City Hopes to Come Off Well in National Limelight With PM-Super Bowl, Bjt
LOS ANGELES (AP) _ Battered by the recession and haunted by the televised images of last year’s riots, city officials are counting on the Super Bowl to help improve the area’s tarnished image.
Super Bowl boosters have spent $4 million to stage the game and related events, which will be televised around the world and pump $150 million into the local economy.
An even bigger pay day could be in the offing if visitors go away happy, city officials said.
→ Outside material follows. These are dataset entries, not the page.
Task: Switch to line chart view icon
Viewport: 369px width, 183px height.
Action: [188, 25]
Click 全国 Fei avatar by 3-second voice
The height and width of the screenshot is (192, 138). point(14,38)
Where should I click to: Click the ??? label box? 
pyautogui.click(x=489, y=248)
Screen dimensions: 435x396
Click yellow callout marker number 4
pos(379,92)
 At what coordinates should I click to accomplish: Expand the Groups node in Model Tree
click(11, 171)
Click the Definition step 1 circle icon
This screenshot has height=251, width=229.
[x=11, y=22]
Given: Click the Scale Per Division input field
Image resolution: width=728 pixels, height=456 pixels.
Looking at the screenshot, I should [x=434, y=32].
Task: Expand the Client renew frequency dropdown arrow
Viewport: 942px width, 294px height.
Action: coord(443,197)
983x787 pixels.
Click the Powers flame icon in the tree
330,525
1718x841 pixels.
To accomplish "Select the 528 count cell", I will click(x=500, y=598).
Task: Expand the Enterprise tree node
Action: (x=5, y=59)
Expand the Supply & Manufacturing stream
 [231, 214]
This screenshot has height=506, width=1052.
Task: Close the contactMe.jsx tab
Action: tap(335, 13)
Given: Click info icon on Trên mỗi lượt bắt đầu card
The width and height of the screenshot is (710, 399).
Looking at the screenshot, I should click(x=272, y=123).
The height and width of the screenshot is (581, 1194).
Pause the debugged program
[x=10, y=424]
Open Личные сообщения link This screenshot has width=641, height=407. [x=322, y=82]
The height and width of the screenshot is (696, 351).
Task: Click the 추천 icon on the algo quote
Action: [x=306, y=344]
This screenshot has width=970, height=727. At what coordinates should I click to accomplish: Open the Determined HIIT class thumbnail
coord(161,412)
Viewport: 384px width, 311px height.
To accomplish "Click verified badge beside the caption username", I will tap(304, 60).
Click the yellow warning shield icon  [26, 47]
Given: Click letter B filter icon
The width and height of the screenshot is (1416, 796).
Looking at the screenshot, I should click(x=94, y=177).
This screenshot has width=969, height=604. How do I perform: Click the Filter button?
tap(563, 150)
A successful Super Bowl could mean more convention bookings, tourists, even new business, they believe.
″Because of the riots, it became more critical for us to have an event like this to demonstrate to the country and to the world that we are safe ... that we didn’t burn down the whole place,″ said Sheldon Ausman, chairman of the Super Bowl host committee.
While Sunday’s game will be played at Pasadena’s Rose Bowl, 10 miles northeast of downtown Los Angeles, officials believe Los Angeles and other Southern California cities could profit from Super Bowl goodwill.
Tourism officials have supplied the 3,000 members of the media who are covering the game with elaborate press kits. The Los Angeles Convention & Visitors Bureau also assisted reporters with interviews and story ideas.
″A positive story portrayed in the press has twice the impact of a (paid) endorsement,″ said bureau spokesman Gary Sherwin.
Several parties, including a Thursday night affair at Universal Studios, were held for journalists. And a Sunday brunch was planned for reporters at the exclusive Brookside Country Club.
″If the media have a good time, our city will look great,″ Ausman said.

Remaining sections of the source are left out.